◆ EXERCISE GOAL ◆
Below are the records; copy each line in which "agent" can be found.

◆ MATERIAL PROVIDED ◆
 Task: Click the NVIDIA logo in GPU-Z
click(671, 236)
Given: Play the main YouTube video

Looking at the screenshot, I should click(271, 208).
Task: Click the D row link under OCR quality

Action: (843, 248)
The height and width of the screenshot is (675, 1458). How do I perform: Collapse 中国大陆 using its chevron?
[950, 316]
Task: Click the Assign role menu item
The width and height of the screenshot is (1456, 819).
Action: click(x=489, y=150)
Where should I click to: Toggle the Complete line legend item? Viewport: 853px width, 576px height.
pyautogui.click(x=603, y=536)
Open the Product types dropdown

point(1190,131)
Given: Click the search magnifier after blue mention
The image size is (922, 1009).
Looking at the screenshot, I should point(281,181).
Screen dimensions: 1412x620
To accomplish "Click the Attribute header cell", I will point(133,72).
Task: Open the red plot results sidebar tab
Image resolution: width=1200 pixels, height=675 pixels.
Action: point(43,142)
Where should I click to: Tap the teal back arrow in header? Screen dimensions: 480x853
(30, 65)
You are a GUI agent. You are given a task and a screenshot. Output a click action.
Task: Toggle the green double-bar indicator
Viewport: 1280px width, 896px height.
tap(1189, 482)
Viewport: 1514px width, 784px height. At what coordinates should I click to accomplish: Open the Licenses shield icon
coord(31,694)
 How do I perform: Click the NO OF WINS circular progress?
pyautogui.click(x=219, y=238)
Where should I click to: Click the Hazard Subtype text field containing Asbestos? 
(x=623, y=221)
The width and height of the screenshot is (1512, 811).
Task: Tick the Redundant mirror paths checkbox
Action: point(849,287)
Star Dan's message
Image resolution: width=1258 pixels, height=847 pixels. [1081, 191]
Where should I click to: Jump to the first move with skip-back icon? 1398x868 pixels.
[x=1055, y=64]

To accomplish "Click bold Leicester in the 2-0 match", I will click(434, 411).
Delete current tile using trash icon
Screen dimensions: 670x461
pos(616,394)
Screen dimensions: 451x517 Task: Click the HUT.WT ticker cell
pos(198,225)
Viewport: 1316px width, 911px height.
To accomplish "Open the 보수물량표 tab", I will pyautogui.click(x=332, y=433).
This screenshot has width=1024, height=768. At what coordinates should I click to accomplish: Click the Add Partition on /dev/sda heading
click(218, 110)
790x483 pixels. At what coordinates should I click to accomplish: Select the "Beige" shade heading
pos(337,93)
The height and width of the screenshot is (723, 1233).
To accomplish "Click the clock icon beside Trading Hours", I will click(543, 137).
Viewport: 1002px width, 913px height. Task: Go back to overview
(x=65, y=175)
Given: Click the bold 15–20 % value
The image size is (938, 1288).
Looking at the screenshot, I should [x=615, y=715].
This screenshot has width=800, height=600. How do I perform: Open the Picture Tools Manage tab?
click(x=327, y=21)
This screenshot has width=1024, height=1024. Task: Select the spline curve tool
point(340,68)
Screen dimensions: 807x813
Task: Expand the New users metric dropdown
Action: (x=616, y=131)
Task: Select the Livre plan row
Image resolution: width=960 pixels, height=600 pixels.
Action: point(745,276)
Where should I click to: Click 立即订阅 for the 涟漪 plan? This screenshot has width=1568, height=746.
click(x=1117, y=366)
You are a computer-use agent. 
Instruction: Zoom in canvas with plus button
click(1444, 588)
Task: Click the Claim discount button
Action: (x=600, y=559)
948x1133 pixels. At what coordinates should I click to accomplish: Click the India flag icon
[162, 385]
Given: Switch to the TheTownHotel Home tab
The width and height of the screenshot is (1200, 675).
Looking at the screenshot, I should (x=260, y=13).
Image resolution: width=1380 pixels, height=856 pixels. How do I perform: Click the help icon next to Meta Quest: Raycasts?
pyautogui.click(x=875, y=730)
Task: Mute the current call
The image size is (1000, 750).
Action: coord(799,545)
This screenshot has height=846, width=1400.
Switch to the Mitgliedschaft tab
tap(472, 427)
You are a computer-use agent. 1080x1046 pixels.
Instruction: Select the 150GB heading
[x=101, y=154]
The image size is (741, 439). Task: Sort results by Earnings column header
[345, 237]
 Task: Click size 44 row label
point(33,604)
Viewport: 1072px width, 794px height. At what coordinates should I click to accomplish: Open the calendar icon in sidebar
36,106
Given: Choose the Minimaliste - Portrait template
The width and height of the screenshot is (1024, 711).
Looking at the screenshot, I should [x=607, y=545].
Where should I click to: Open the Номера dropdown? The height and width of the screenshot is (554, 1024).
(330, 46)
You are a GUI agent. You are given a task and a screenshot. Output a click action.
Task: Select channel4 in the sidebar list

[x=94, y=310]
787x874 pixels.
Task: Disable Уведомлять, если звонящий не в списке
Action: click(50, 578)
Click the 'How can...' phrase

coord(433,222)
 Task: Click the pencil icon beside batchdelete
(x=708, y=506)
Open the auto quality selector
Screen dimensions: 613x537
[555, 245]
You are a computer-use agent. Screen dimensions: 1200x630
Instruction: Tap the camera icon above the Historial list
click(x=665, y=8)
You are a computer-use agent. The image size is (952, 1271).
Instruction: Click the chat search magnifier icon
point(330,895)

◆ ANSWER TO THE EXERCISE ◆
You are a GUI agent. You are given a task and a screenshot. Output a click action.
You are a computer-use agent. 
You are a computer-use agent. 1080x1046 pixels.
You are a GUI agent. You are given a task and a screenshot. Output a click action.
You are a computer-use agent. Screen dimensions: 1200x630
You are a computer-use agent. The image size is (952, 1271).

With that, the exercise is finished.